Start Record excerpts

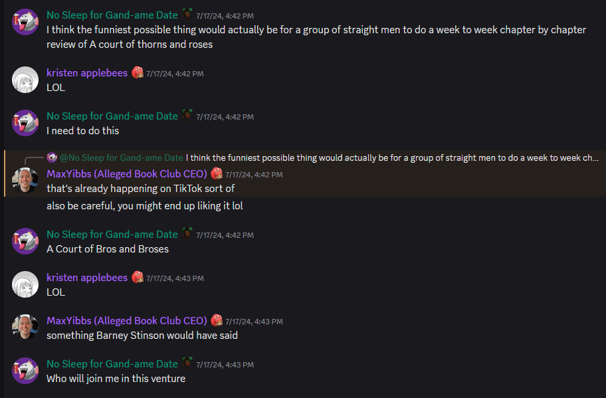
Task: Open kristen applebees' avatar beside the 4:42 PM LOL
Action: click(25, 80)
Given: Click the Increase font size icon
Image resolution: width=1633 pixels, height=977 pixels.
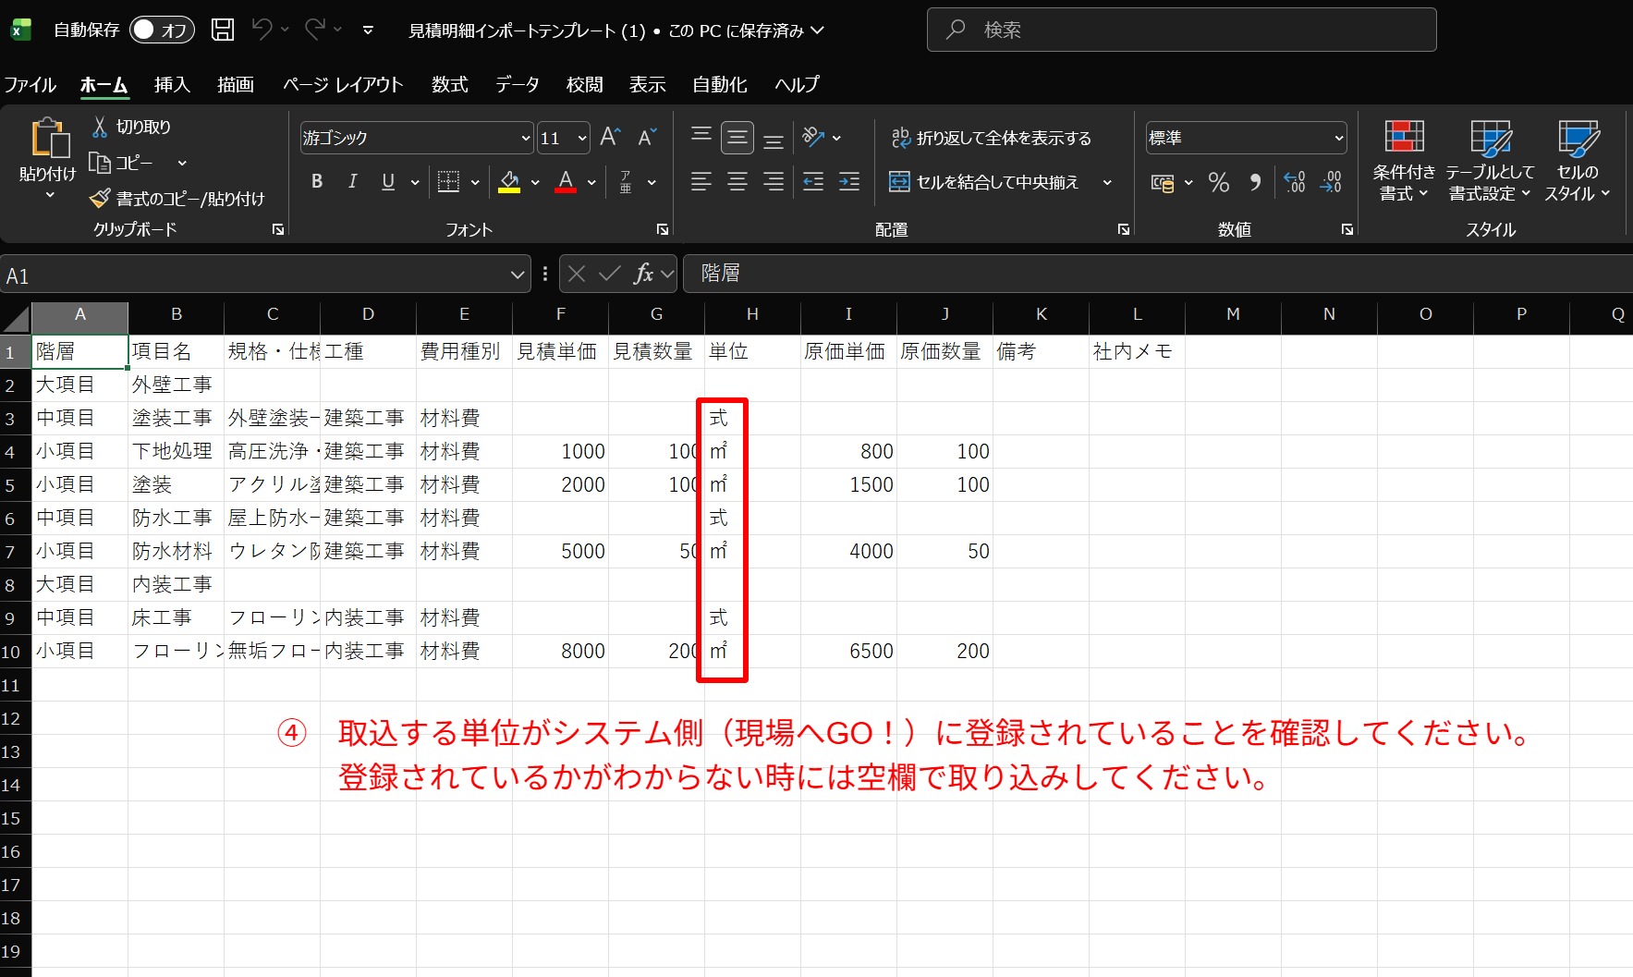Looking at the screenshot, I should pyautogui.click(x=610, y=138).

End Record excerpts

● **What you need to do**
Update the lines from the one with "Given: Click the Increase font size icon" through the end of the data by putting "Decrease" in place of "Increase", with everything else unchanged. Give only those lines, and leave out the pictures.

● **Expected output**
Given: Click the Decrease font size icon
Image resolution: width=1633 pixels, height=977 pixels.
Looking at the screenshot, I should pyautogui.click(x=610, y=138).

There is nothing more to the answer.